The expected result is the material below, reproduced exactly from its first line through the line containing "FAQ (671, 1099)".

BEGIN DATA EXTRACT

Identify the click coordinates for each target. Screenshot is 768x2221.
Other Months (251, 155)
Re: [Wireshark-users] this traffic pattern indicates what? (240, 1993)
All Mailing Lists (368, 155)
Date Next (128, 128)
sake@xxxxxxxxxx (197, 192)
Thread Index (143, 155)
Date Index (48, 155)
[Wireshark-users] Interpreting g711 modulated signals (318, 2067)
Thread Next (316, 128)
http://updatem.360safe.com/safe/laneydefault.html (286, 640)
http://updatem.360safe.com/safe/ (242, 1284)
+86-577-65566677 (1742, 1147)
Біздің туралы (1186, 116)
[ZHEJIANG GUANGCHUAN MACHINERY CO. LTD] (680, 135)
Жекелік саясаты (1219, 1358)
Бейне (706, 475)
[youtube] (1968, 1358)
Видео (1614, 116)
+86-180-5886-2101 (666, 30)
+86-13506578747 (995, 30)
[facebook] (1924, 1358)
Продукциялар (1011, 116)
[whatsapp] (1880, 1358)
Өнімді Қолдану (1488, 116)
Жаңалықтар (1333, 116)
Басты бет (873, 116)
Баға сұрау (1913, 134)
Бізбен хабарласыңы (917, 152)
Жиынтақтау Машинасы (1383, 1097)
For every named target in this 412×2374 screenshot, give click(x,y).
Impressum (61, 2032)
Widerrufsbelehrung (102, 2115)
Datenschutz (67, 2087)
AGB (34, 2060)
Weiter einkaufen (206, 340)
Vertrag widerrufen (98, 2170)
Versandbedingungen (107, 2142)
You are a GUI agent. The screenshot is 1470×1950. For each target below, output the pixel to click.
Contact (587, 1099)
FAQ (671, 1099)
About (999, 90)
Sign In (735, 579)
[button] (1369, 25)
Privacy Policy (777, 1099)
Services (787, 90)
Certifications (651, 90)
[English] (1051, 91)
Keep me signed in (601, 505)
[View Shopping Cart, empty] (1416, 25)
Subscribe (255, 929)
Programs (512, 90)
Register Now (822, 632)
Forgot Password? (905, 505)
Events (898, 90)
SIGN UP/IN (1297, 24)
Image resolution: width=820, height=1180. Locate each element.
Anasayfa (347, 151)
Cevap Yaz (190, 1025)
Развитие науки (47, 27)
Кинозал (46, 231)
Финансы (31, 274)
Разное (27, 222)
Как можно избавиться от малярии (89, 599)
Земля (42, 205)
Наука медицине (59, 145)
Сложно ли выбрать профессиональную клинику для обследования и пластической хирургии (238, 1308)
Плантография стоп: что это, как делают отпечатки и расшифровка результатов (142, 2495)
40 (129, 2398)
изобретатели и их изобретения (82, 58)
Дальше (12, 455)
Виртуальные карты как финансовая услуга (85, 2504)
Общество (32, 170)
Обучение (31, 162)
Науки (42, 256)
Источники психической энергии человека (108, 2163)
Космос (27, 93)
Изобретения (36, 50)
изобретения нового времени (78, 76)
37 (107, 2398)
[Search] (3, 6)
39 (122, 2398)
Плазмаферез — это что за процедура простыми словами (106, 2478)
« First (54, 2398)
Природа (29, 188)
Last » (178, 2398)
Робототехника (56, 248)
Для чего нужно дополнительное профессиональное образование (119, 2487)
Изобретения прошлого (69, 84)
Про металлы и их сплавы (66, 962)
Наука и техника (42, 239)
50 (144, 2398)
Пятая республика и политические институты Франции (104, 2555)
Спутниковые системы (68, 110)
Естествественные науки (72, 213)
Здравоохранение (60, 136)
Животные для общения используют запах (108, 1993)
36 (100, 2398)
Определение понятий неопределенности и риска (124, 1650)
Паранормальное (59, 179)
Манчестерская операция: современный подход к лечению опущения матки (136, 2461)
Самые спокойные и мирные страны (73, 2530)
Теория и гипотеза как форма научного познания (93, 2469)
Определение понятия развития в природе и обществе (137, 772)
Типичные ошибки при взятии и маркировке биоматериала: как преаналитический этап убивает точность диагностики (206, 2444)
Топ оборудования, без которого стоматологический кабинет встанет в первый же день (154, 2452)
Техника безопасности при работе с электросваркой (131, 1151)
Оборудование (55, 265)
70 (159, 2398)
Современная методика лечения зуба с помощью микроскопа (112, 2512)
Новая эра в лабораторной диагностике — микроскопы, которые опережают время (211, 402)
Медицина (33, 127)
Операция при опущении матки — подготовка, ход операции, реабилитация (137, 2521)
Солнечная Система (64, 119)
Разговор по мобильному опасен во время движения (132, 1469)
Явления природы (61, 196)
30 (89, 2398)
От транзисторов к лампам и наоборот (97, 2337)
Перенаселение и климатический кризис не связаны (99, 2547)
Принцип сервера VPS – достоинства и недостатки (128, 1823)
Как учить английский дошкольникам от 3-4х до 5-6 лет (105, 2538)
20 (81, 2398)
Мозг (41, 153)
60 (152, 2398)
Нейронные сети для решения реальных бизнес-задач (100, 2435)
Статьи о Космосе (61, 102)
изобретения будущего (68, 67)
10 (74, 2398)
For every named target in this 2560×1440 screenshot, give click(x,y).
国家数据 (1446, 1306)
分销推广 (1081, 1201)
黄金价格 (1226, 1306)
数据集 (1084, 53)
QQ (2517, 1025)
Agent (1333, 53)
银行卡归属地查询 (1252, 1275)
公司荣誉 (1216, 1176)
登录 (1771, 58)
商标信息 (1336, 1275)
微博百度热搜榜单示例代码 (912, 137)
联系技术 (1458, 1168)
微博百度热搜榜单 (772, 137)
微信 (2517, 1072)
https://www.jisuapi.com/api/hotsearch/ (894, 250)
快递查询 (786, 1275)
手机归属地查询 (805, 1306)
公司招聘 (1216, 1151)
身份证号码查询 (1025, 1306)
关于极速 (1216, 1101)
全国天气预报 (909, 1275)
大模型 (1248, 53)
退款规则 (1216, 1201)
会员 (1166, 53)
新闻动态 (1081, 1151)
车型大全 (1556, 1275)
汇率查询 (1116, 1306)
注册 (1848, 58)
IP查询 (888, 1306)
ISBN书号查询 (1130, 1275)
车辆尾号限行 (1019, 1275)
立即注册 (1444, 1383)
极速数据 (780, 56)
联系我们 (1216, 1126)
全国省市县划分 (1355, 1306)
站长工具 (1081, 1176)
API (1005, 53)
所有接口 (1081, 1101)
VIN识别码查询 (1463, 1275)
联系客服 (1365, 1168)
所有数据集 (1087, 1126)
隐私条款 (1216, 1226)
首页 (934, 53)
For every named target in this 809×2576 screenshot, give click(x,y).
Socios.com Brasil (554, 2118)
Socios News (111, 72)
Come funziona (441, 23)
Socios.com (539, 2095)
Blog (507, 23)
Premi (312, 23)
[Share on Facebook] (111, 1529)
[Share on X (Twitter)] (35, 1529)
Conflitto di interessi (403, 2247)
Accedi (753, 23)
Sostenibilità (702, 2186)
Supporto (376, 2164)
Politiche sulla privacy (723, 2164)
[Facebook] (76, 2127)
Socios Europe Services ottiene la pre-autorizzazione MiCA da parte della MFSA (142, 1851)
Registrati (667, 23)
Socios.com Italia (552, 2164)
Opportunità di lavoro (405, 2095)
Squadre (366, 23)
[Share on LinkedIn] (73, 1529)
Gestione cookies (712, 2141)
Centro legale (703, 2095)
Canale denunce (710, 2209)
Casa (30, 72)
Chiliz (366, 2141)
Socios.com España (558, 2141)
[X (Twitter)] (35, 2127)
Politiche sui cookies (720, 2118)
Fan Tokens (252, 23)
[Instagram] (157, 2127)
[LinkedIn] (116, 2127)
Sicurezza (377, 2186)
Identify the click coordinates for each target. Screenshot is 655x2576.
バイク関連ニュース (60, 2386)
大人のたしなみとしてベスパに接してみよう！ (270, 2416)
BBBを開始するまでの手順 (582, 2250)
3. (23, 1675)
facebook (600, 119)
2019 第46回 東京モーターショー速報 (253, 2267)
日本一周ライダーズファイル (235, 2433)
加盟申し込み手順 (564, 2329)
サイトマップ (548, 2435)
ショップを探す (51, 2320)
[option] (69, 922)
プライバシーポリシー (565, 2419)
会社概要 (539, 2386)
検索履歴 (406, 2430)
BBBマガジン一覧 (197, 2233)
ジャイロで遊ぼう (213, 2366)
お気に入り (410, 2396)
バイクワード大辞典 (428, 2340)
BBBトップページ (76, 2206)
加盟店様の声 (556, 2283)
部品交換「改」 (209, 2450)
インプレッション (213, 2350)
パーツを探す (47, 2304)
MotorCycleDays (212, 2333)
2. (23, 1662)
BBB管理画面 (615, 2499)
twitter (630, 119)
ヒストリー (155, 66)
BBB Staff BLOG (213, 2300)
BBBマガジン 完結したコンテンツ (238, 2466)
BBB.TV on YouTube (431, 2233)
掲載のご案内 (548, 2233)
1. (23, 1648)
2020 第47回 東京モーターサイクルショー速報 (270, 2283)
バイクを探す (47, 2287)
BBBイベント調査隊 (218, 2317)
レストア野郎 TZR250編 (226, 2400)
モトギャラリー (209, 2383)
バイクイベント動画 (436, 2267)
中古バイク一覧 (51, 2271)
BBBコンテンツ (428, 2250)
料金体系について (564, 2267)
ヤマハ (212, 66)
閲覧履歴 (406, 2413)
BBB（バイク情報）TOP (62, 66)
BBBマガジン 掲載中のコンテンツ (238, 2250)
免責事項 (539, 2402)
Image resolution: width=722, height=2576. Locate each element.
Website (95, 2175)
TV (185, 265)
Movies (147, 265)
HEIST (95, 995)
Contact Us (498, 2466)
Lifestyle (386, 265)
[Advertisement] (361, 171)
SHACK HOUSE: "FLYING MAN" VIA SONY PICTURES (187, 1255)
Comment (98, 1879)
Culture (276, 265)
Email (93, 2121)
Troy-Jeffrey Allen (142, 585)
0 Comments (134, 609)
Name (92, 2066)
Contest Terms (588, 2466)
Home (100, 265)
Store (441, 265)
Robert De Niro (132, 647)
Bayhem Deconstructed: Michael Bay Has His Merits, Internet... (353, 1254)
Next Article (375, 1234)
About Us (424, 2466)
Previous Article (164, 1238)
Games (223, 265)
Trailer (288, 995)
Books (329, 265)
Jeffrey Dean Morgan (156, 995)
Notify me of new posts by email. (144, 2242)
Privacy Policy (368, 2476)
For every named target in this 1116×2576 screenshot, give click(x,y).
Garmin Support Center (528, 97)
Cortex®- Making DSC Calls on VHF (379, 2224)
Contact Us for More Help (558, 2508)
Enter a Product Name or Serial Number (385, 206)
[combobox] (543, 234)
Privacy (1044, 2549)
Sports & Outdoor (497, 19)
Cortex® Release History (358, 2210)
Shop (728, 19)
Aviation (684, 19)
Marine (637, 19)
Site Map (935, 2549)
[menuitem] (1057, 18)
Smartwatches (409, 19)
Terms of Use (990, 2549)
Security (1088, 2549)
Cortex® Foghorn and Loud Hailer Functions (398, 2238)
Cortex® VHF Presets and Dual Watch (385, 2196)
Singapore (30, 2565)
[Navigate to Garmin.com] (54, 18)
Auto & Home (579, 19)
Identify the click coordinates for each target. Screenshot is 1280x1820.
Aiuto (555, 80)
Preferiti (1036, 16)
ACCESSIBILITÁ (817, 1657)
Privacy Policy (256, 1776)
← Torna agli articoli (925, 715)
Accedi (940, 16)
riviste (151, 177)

END DATA EXTRACT

_THE ANSWER_
Identify the click coordinates for each target. Screenshot is 768x2221.
Other Months (251, 155)
Re: [Wireshark-users] this traffic pattern indicates what? (240, 1993)
All Mailing Lists (368, 155)
Date Next (128, 128)
sake@xxxxxxxxxx (197, 192)
Thread Index (143, 155)
Date Index (48, 155)
[Wireshark-users] Interpreting g711 modulated signals (318, 2067)
Thread Next (316, 128)
http://updatem.360safe.com/safe/laneydefault.html (286, 640)
http://updatem.360safe.com/safe/ (242, 1284)
+86-577-65566677 (1742, 1147)
Біздің туралы (1186, 116)
[ZHEJIANG GUANGCHUAN MACHINERY CO. LTD] (680, 135)
Жекелік саясаты (1219, 1358)
Бейне (706, 475)
[youtube] (1968, 1358)
Видео (1614, 116)
+86-180-5886-2101 (666, 30)
+86-13506578747 (995, 30)
[facebook] (1924, 1358)
Продукциялар (1011, 116)
[whatsapp] (1880, 1358)
Өнімді Қолдану (1488, 116)
Жаңалықтар (1333, 116)
Басты бет (873, 116)
Баға сұрау (1913, 134)
Бізбен хабарласыңы (917, 152)
Жиынтақтау Машинасы (1383, 1097)
For every named target in this 412×2374 screenshot, give click(x,y).
Impressum (61, 2032)
Widerrufsbelehrung (102, 2115)
Datenschutz (67, 2087)
AGB (34, 2060)
Weiter einkaufen (206, 340)
Vertrag widerrufen (98, 2170)
Versandbedingungen (107, 2142)
You are a GUI agent. The screenshot is 1470×1950. For each target below, output the pixel to click.
Contact (587, 1099)
FAQ (671, 1099)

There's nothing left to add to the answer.